Je sais bien, confusément, que s’il n’y avait pas tous ces gens attroupés autour de nous, il m’en collerait bien une, et pas seulement pour achever le travail. Pour décoller Méduse qui fait onduler sa grimace sur la peau même du héros, qui rend à la grimace et à la mort tous les mobiles de l’héroïsme.

Avouons que nous avons tous eu un jour l’envie de nous habiller, en voyant pour la première fois Barthélémy tendant sa peau arrachée… être le cheval de Troie de son propre corps, arrivé déguisé devant sa propre peau, vers l’intérieur, pour nous méduser. Plèvre et poumons, dure-mère, besace en couches des entrailles, le carnaval secret de l’oignon. Il y a là-dedans quelque chose de la parole, du frontalier, l’épreuve d’une certaine limite indépassable à la définition.

Je vois mon agressif automobiliste regagner sa caisse en couinant des trucs que je loue mes tympans, battant comme si ma carotide les traversait, de ne pas décoder.
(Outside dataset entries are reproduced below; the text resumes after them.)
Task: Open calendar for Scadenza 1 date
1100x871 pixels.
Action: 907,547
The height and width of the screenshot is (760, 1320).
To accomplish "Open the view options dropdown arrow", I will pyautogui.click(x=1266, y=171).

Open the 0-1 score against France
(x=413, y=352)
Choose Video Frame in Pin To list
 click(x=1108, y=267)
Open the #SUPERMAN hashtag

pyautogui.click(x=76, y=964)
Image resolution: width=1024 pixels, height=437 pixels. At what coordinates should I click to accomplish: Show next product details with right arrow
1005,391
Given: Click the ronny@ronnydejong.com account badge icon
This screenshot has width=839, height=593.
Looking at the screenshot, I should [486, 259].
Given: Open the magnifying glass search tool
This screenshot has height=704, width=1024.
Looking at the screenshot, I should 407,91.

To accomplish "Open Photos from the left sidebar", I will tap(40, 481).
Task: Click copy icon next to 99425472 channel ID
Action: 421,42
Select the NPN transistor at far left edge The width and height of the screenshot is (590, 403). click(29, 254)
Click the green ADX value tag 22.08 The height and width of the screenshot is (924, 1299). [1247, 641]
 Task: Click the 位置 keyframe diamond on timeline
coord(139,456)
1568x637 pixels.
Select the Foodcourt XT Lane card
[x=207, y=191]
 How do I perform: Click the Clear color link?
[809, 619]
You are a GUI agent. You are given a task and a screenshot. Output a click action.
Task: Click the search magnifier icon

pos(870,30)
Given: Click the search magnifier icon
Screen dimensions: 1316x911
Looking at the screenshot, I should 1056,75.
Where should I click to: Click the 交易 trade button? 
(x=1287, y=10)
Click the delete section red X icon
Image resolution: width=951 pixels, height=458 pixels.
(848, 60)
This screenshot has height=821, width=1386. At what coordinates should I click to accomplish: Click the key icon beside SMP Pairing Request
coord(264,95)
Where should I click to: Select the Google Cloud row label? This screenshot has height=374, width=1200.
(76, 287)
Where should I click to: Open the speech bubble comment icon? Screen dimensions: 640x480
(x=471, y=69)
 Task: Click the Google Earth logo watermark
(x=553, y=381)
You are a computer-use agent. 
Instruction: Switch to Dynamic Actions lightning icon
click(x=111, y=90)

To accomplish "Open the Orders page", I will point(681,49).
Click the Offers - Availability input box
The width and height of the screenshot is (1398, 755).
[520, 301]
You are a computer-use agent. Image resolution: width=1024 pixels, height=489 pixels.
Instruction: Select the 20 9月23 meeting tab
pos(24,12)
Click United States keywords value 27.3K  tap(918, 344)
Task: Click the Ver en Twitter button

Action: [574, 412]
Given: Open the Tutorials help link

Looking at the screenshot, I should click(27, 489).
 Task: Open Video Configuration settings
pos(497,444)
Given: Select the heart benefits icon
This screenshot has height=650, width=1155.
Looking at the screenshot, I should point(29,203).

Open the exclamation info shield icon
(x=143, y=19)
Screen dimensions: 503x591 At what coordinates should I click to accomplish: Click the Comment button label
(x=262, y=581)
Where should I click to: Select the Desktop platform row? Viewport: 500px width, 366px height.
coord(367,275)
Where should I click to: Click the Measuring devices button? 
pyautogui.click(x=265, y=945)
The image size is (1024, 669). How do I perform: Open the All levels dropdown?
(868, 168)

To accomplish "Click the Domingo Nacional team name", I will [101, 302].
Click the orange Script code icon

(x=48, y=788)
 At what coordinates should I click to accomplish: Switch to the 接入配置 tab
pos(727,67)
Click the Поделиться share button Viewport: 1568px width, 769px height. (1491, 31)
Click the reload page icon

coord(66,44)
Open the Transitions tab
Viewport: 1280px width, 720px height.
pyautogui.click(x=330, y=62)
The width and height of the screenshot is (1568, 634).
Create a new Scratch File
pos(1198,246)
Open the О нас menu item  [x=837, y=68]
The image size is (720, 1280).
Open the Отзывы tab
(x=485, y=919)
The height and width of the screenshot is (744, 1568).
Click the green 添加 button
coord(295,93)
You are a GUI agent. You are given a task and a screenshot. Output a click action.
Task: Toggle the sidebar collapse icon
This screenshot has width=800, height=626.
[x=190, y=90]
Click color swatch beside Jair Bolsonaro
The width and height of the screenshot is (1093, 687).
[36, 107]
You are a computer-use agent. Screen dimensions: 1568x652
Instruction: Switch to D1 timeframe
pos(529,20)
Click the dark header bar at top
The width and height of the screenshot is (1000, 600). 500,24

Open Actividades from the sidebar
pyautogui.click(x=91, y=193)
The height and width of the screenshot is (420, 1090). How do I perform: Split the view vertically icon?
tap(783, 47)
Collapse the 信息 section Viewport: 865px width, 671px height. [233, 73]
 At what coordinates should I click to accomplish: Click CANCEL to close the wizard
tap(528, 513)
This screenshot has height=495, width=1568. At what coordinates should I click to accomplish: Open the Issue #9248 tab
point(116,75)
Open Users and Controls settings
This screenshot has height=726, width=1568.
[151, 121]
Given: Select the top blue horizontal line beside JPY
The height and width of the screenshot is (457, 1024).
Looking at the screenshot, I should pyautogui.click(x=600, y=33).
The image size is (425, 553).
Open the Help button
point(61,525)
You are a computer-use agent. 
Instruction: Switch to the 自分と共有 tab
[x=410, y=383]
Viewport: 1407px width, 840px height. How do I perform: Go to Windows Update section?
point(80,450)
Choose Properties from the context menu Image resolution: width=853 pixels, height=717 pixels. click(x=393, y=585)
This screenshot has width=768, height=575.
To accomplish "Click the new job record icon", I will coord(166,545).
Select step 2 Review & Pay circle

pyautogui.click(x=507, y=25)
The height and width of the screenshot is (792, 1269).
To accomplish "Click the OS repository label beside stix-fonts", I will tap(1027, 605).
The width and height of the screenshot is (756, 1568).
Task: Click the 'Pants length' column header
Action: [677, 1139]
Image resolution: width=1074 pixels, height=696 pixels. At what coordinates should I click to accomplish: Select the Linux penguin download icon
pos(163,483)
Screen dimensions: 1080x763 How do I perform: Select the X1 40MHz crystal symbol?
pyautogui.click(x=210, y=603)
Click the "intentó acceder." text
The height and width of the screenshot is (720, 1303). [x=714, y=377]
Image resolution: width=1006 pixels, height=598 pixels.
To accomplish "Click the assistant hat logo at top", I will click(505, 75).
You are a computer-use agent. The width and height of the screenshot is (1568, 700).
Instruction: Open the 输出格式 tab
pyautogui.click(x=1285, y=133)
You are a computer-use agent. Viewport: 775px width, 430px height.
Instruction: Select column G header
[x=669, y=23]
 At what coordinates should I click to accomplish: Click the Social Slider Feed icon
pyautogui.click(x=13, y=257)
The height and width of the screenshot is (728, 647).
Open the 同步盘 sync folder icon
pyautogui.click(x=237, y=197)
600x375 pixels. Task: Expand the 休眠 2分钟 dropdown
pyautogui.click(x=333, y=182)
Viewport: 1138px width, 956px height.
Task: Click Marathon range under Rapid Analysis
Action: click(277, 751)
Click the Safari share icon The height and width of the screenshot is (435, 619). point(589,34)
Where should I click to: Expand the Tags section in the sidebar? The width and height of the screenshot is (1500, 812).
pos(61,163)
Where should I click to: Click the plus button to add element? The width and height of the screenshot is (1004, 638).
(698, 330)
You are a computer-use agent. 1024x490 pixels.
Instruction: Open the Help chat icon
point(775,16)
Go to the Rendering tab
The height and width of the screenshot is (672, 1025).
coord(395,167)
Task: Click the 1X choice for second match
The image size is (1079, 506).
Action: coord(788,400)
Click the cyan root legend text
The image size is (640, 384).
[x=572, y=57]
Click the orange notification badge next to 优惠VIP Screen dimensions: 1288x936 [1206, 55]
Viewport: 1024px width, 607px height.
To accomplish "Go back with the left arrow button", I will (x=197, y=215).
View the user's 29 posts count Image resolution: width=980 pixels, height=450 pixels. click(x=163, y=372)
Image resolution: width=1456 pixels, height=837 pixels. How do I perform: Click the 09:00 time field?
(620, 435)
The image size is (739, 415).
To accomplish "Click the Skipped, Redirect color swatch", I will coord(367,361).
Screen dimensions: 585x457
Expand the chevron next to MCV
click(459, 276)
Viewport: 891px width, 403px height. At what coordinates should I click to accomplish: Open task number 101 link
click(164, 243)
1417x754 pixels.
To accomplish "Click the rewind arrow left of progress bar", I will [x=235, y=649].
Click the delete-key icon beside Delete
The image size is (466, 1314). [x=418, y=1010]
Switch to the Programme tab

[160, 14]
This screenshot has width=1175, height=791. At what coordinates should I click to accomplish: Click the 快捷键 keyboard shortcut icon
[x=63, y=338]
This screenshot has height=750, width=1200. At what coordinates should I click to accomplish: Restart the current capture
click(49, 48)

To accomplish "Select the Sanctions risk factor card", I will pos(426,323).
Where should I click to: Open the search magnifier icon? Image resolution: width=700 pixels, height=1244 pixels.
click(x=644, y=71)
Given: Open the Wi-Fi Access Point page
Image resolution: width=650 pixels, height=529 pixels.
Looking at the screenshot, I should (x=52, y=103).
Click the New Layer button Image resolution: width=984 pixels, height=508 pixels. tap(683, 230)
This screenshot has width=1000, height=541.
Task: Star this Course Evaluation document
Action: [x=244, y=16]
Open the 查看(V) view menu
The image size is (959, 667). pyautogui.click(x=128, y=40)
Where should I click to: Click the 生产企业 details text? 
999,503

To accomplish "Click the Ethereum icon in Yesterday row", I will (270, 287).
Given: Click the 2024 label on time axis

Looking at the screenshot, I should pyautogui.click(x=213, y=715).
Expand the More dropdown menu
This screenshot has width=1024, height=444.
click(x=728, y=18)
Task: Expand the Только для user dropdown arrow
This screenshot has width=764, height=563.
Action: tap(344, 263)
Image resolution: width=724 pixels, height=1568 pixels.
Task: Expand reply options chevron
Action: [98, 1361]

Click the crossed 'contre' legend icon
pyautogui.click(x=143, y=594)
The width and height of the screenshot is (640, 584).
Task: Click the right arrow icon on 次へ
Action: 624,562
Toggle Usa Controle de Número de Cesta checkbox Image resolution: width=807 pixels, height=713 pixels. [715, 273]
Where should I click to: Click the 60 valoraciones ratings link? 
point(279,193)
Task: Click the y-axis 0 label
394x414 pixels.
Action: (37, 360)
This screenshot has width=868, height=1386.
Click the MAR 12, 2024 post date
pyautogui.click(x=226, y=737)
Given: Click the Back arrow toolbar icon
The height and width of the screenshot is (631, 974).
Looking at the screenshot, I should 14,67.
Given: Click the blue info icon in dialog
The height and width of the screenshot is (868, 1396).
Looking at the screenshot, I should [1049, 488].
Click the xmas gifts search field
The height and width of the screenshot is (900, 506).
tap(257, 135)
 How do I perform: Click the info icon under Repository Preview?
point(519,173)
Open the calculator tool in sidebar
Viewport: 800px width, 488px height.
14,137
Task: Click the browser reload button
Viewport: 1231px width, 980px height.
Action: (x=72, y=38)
J’ai revu avec Lawrence, il y a deux jours, une des bizarreries qui émaillent la filmographie de Fritz Lang, Liliom ; passés au crible de l’anamnèse contrainte, tous les événements qui composent la vie de Liliom se rejouent devant ses yeux au Paradis, dans une étrange mascarade : c’est le sens qui reprend les rênes, tient le premier rôle et révèle d’un coup son éternelle trahison. Il y a des moments où se superposent avec une confondante application le verbe être avec le verbe mentir, comme si le mensonge était la vérité de tout acte, que l’opacité dans laquelle il roule sa membrane était le seul éclairage disponible pour cette vérité insaisissable. Incrédule devant cette violente démonstration des comptables célestes, Liliom se voit moucheron dans la glu du temps, le temps de l’action devant lequel il avait déposé les armes de toute responsabilité. Il est saisi, brusquement, d’effroi devant le sens du verbe aller, qui est peut-être l’hybride insoupçonné des verbes être et mentir. Les anges lui font une belle démonstration de cinéma, la voix off supervisant le sens, l’imprimant jusqu’à la contradiction à tout ce que déroule la bande, vieille affaire. Liliom gifle sa femme comme cet automobiliste m’engueulait, il se donne au verbe aller, c’est-à dire à la colère. Elle est toujours contre soi, contre soi donné à elle, et c’est toujours Méduse qui l’emporte. La sienne est l’aveu de sa faute, et il frappe celle qui l’y renvoie par le silence qu’elle fait sur le sens. Qui n’a pas eu envie de ravager une vérité muette ? Méduse est la mélancolie même, déraisonnable corps de femme spéculaire ne renvoyant à l’infini que le reflet des hommes qui y plonge le regard.

C’est la perception fautive — cinématographique — du découpage de mes mouvements en une séquence d’images arrêtées qui a réveillé Liliom ; qui a réveillé cette conversation d’avant-hier avec Lawrence, à la fin de la projection : je l’ai convié à un étrange jeu de piste, né de ma découverte de l’usage récurrent que font les cinéastes de ce que j’ai appelé : "signifiants paradoxaux". J’avais d’abord dit "signifiants contradictoires", ce qui ramenait à une vague histoire de grammaire une aventure rhétorique ; disons que ça supposait seulement un ordre, et sa contradiction : du ping-pong… pas grand-chose à voir avec la formidable invention d’un autre ordre qu’évoquaient mieux mes " signifiants paradoxaux ".

"Moi je veux bien chercher mon vieux, mais donne moi au moins la forme de ce que je cherche".